Here are the top 8 considerations every business owner should make when negotiating the LOI:
What is being purchased?
This is important as the tax implications of an asset vs a share deal are very different depending on the seller’s jurisdiction and business structure.
How will the Purchase Price be Paid?
- Is the buyer purchasing the business in cash, shares, or a combination? Often times if the purchaser is paying all or a portion of the purchase price in shares, they will restrict you from selling those shares for a number of years post-acquisition. As a result, you will need to do some reverse valuation work on the purchaser to make sure the shares are fairly valued.

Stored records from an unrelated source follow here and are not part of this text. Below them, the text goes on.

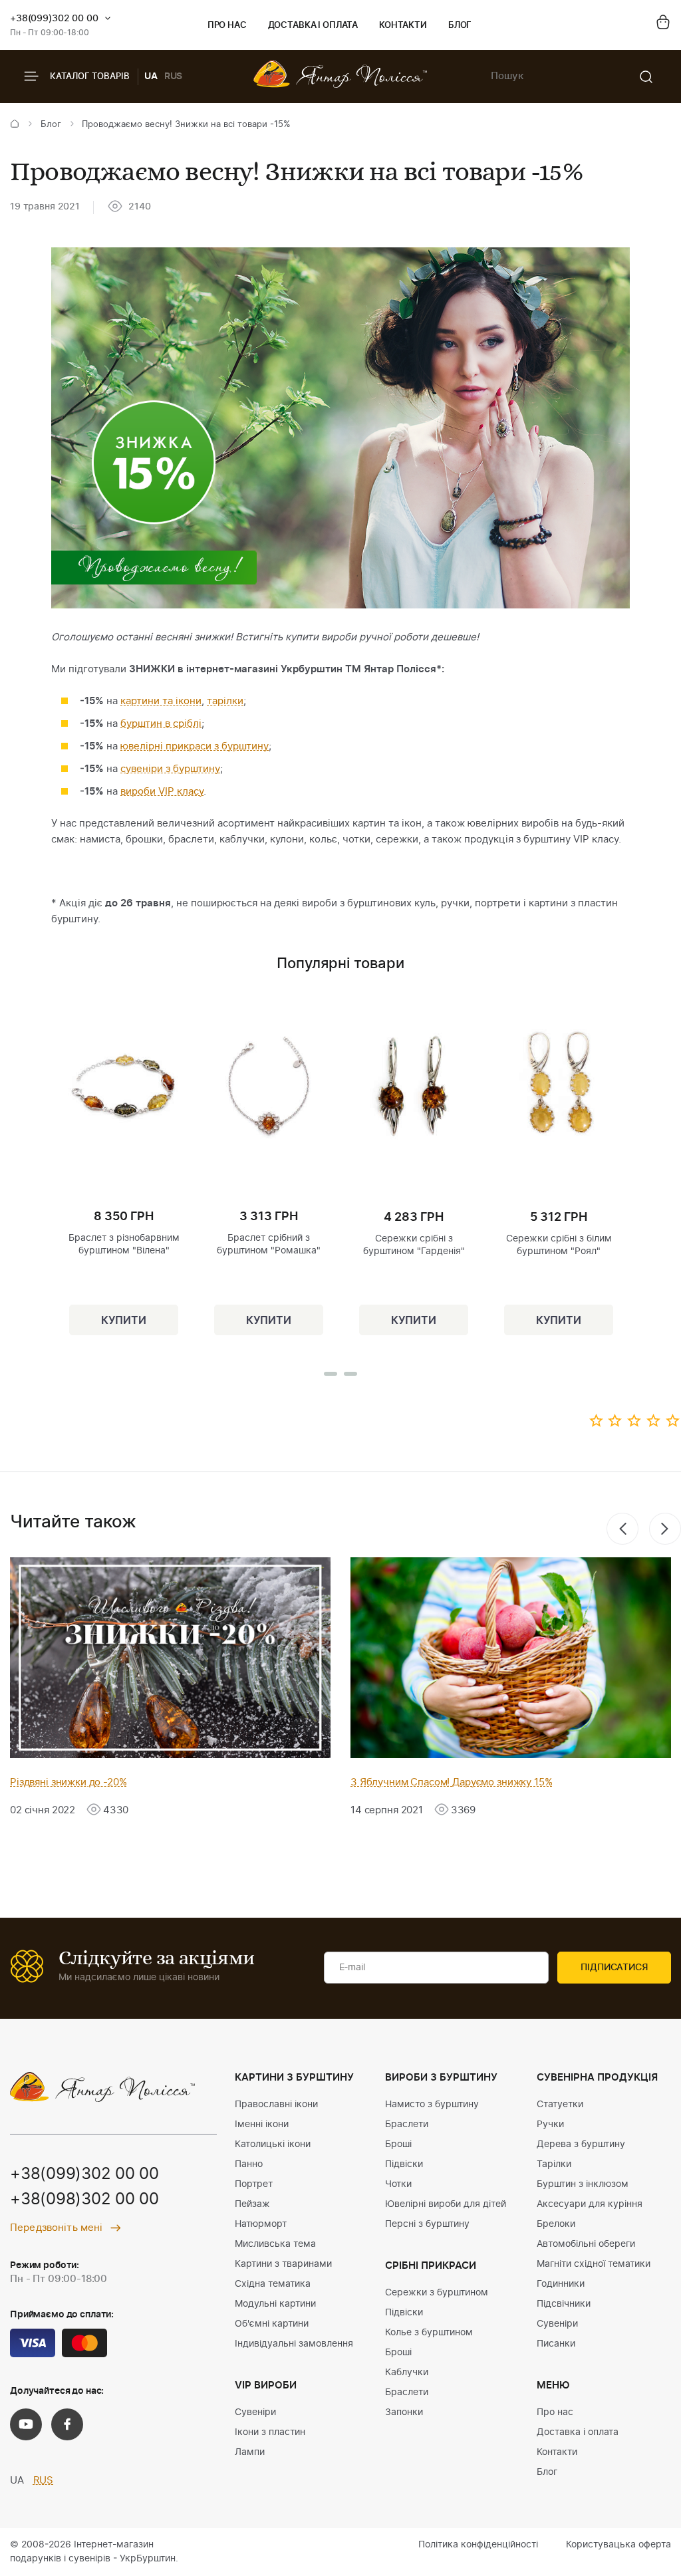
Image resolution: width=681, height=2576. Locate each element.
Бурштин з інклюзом (582, 2184)
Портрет (254, 2184)
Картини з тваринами (283, 2264)
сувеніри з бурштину (170, 769)
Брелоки (556, 2224)
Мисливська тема (275, 2244)
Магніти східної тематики (593, 2264)
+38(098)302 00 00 (84, 2200)
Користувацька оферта (618, 2544)
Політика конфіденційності (478, 2544)
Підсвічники (564, 2304)
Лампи (250, 2452)
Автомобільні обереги (586, 2244)
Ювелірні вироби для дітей (445, 2204)
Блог (460, 25)
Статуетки (560, 2104)
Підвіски (404, 2164)
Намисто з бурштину (432, 2104)
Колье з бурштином (429, 2332)
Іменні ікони (262, 2124)
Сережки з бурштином (436, 2292)
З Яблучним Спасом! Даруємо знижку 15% (451, 1782)
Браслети (406, 2124)
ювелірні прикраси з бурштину (194, 746)
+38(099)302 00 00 (54, 18)
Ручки (550, 2124)
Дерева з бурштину (581, 2144)
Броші (398, 2144)
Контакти (403, 25)
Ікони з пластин (270, 2432)
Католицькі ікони (273, 2144)
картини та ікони (161, 701)
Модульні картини (275, 2304)
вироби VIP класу (162, 792)
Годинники (561, 2284)
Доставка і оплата (313, 25)
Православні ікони (276, 2104)
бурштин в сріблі (161, 724)
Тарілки (554, 2164)
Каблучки (406, 2372)
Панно (249, 2164)
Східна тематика (273, 2284)
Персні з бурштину (427, 2224)
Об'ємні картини (272, 2324)
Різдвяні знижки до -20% (68, 1782)
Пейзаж (252, 2204)
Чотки (398, 2184)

- Is there a contingent component to the purchase price (i.e. an earnout)? If so, what is it based on and what operational and tax implications does it have on your business post-acquisition? Ideally, contingent payments are simple to calculate and based on mutually beneficial outcomes.
- What portion of the purchase price is paid up front versus held in escrow? What are the triggers to release the funds held in escrow?
Where are the Funds Coming From?
Some buyers will require financing in order to execute a transaction. If this is the case, you will need to assess the likelihood of the buyer obtaining financing as it could potentially kill the deal if the buyer doesn't obtain proper financing. Also, be sure to understand what operational implications this has for the business going forward. Things like meeting interest payments and other covenants can be crippling to a business.
What are the Key Legal Terms?
What are the key representations and warranties you are making and to what extent are you willing to indemnify these? Agreeing on the legal framework for a transaction at this stage helps put a box around the potential legal risks stemming from the transaction. Doing so will help streamline both the drafting of the final purchase agreement as well as the due diligence process.
What are the Conditions to Closing?
Common conditions include Purchaser Board of Director approval, successful financing, and the seller's business achieving certain operational or financial milestones.
What are the Principal Assumptions Both Parties are Agreeing to?
Unlike legal terms, these assumptions are forward looking and will not be captured by any reps and warrants. Rather, these are the key financial and business forecast assumptions the purchaser is making in order to support the offer on the table. Should the purchaser feel any Principal Assumptions are not attainable over the course of Due Diligence, they will request to restructure the transaction. Therefore, it is important for you to carefully review these assumptions and be able to defend them over the course of diligence.
This is typically the only binding part of the LOI. In the vast majority of cases, buyers want to be exclusive with a seller before dedicating the necessary resources to Due Diligence and legals.